━━━━━ Raw records

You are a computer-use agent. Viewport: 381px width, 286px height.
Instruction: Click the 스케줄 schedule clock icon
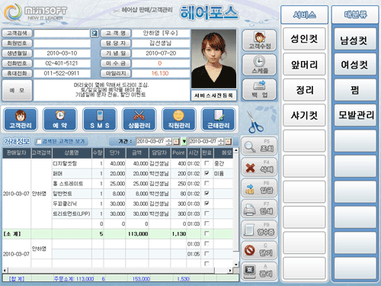pos(259,65)
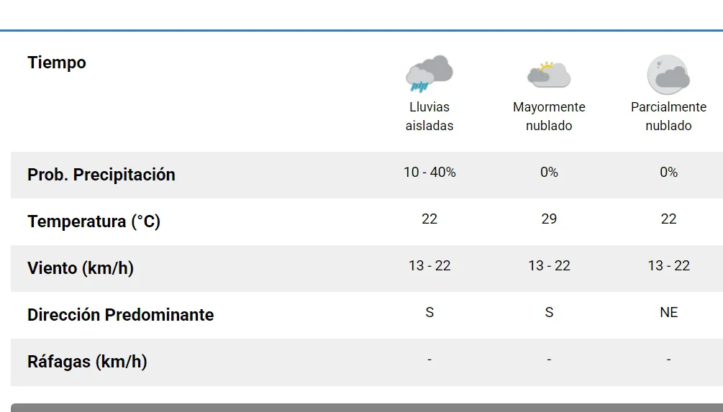Click the gray bar below the table
The image size is (723, 412).
(367, 408)
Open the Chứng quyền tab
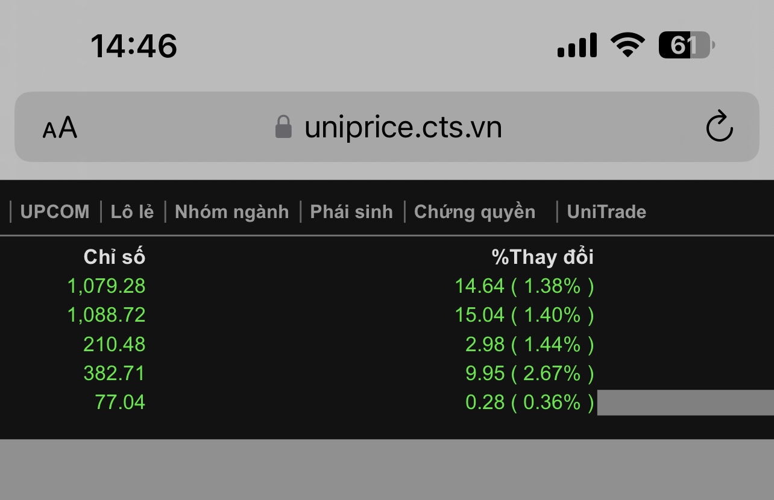774x500 pixels. point(474,212)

━━━━━━━━━━

■ Exercise instructions ■
Return the lines of these entries word for word, without the pictures.

■ Answer ■
You are a computer-use agent. Viewport: 381px width, 286px height.
Instruction: Click the 스케줄 schedule clock icon
pos(259,65)
Click the gray bar below the table
The image size is (723, 412).
(367, 408)
Open the Chứng quyền tab
774x500 pixels. point(474,212)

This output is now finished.